A few hours later, the Chinese assured foreign firms that the Chinese yuan was going to be stabilize and chose not to escalate the trade war. By doing so, and seeing the Chinese yuan slow down, we got a bit of a breather to the market and ended up seeing the Gold markets pull back. A little later on in the day, we have turned around to form a bit of a hammer. This is a market that is extraordinarily bullish so none of this action should have been a surprise, just the reasons why it occurred.
When you look at the chart, you can see that we had been consolidating but then broke out to the upside over the last couple of days. I believe that the $1450 level will offer support, just as the $1425 will be. The 50 day EMA is starting to slice through the $1400 level. In other words, I believe that is the absolute “floor” of the market. Overall, I recognize that we are looking at a slightly overbought condition, but the $1500 level above will probably cause quite a bit of resistance. I don’t know that $1500 will be massive structural resistance, but most certainly will be massive psychological resistance.

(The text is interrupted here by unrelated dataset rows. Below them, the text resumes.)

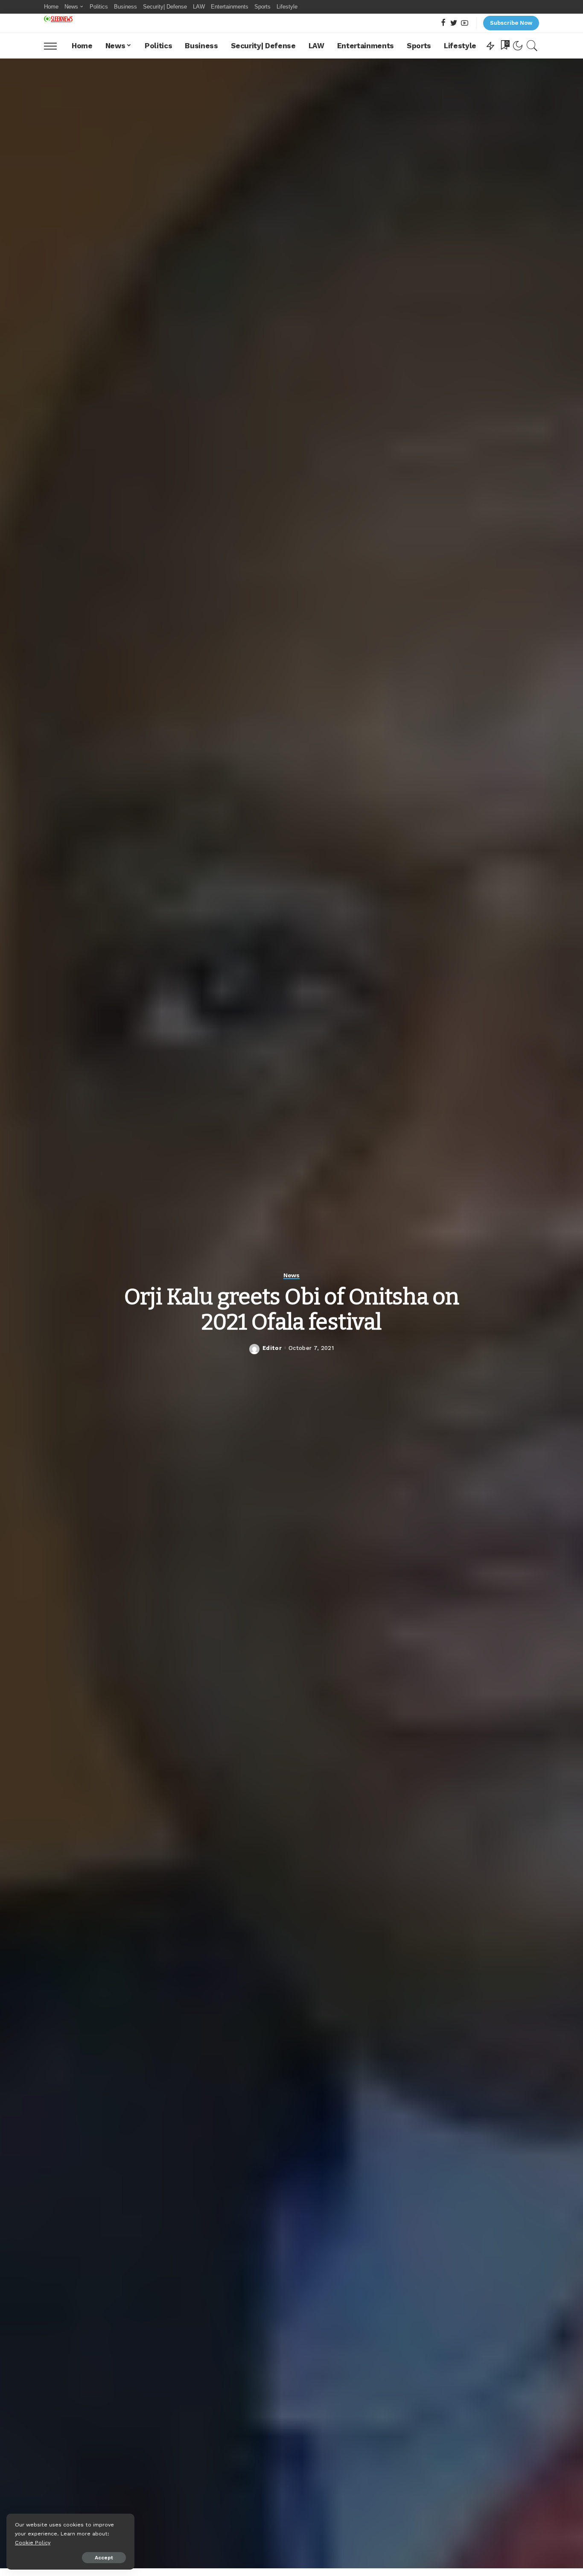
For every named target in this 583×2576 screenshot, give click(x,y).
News (291, 1275)
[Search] (532, 46)
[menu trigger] (54, 46)
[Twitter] (454, 23)
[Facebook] (443, 23)
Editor (272, 1348)
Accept (104, 2558)
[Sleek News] (58, 19)
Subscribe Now (511, 23)
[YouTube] (464, 23)
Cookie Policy (32, 2542)
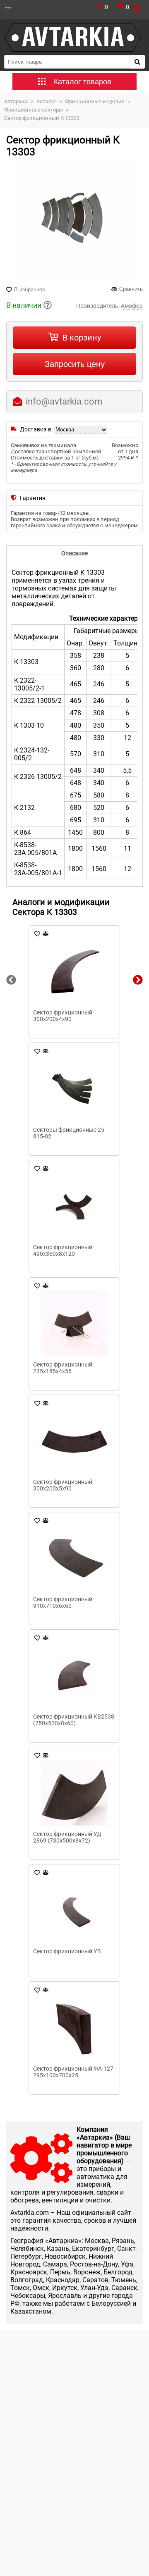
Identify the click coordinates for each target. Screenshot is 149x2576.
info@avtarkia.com (64, 401)
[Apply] (137, 62)
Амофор (132, 305)
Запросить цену (75, 364)
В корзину (81, 338)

The alternate scenario of course is that we break down through the bottom of the hammer like candle from the Tuesday session. That ends up turning it into a so-called “hanging man”, which is very bearish. At that point I think we go looking towards the gap underneath, which is right around the $1425 region. I don’t like shorting gold, so I think that if we pull back to that level is a nice opportunity as well. With that in mind, I have no interest in shorting and I think that this market will only go higher due to not only the technical analysis, but the fact that central banks around the world continue to loosen monetary policy, which of course drives up the demand for so-called “hard money.” Obviously, precious metals do quite well in that scenario.